T1N0M0 = Stage IA T2N0M0 = Stage IIA T3N0M0 = Stage IIB T4N0M0 = Stage IIIB
N2 = At least Stage IIIA N3 = At least Stage IIIC T4 = At least Stage IIIB
In DCIS, does Tamoxifen work?
Yes, in ER+DCIS.
Tamoxifen:
- decreases the risk of invasive & non-invasive recurrences.
- reducEs the incidence of a 2nd contralateral primary breast cancer
*But no effect on OS
After mastectomy, Tamoxifen might be considered to decrease the risk of Contralateral breast cancer in those at high risk of new breast tumors.
How is HER2 status assessed?
By measuring the number of HER2 Gene copies using in-situ Hybridisation (ISH) techniques;
OR
By a complementary method in which the quantity of HER2 cell surface receptors by IHC
- Assigment of HER2 status based on mRNA assays or Multigene arrays is NOT recommended
What is classified as HER2+ ?
3+ by an IHC method defined as uniform membrane staining for HER2 in 10% or more of tumor cells
OR
Demonstrate HER2 Gene amplification by ISH method
- Single probe, average HER2 copy number is 6 or more signals/cell
- Dual probe HER2/CEP17 ratio = 2 or more with an average of HER2 copy number as 4 or more signals/cell
- Dual probe HER2/chromosome enumeration probe (CEP)17 ratio = 2 or more wth an average HER2 copy number
How often will there be invasive cancer found when only pure DCIS was detected on core needle biopsy?
25%
What is considered widespread disease in DCIS?
How is the management different?
Disease in 2 or more quadrants
- Patients will then require a total mastectomy WITHOUT LN dissection
As opposed to just lumpectomy with negative margins, followed by +/- whole breast radiation
What is the recurrence rate in excised DCIS?
1) Retrospective study of 220 patients: DCIS + RT: - 4 y Recurrence rate 0 DCIS - RT: - 4y Recurrence rate 5.5%
2) Prospective phase II study on women with low-risk DCIS s/p WE alone. (No adjuvant RT, no adjuvant Tamoxifen)
- 10y local recurrence rate 1.5%
- Low risk: mammographically detected DCIS, 2.5cm or less, G1/2, margin 1cm or more or a negative re-excision
3) Retrospective series:
- margin width 10mm, RT had no additional benefit. 8y local recurrence rate 4%
- margin with 1mm to
What does NCCN recommend in the management of DCIS?

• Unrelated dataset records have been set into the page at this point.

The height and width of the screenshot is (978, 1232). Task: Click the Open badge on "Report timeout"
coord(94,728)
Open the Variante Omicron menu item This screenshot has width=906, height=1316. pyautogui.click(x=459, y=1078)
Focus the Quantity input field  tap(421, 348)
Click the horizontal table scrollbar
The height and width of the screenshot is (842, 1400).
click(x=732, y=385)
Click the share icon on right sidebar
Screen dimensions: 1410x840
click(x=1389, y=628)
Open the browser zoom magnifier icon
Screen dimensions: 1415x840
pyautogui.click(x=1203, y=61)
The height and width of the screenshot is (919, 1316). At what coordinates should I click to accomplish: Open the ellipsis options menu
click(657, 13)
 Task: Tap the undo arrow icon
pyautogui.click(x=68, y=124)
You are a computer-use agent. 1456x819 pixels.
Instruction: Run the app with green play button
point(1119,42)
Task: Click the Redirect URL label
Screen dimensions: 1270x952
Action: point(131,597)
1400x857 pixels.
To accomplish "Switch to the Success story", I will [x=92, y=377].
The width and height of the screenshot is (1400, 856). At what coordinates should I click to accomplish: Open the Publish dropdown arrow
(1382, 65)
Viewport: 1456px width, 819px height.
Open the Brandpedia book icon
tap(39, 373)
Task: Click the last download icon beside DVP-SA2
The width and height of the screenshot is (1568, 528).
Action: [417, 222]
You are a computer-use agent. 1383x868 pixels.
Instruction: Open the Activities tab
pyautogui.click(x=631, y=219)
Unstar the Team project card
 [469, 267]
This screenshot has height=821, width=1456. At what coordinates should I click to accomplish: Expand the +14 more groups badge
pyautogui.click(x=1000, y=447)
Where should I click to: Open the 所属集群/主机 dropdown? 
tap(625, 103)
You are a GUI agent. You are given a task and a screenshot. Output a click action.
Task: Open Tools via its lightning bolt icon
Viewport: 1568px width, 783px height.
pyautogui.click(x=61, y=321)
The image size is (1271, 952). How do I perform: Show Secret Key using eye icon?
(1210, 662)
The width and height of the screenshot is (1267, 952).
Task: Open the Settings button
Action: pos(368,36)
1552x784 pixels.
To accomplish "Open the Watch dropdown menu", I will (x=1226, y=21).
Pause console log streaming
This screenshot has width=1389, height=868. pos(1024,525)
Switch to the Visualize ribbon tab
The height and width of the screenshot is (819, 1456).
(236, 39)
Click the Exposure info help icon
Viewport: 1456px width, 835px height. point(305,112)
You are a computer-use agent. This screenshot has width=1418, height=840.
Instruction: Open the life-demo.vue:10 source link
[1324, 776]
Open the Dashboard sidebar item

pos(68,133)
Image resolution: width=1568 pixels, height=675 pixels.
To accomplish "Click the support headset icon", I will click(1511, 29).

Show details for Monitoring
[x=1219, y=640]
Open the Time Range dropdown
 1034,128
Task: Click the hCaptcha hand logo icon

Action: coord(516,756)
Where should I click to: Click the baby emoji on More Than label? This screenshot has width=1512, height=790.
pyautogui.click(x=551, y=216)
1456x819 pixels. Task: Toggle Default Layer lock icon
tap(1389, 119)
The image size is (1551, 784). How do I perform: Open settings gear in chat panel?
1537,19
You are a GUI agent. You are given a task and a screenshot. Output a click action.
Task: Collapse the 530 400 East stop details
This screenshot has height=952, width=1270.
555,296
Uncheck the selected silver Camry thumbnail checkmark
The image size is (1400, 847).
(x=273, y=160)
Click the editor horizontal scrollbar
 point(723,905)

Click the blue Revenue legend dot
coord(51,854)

1) Lumpectomy + Whole breast R
2) Total mastectomy +/- SLNB +/- Reconstruction
3) lumpectomy –> Observation
What are the side-effects of GnRH agonists?
Vast motor symptoms
Loss of bone density
Tell me about the POEMS study
The Prevention Of Early Menopause Study
Moore et al NEJM 2015
Aim: to evaluate GnRH agonists efficacy in protecting ovarian function
N=200 Premenopausal, hormone receptor negative 2 arms: 1) Standard chemo with Goserelin 2) Standard chemo without Goserelin
Goserelin was given SC 3.6mg Q4weeks
- beginnings 1week before chemo and continued to within 2weeks before or after final chemo
RESULTS:
- Ovarian failure rate was 8% in Goserelin group and 22% in chemo-alone group
- Pregnancy occurred more in Goserelin group. 20% vs 10%
- Goserelin group had improved OS 80% in chemo-alone group and 90% in Goserelin group.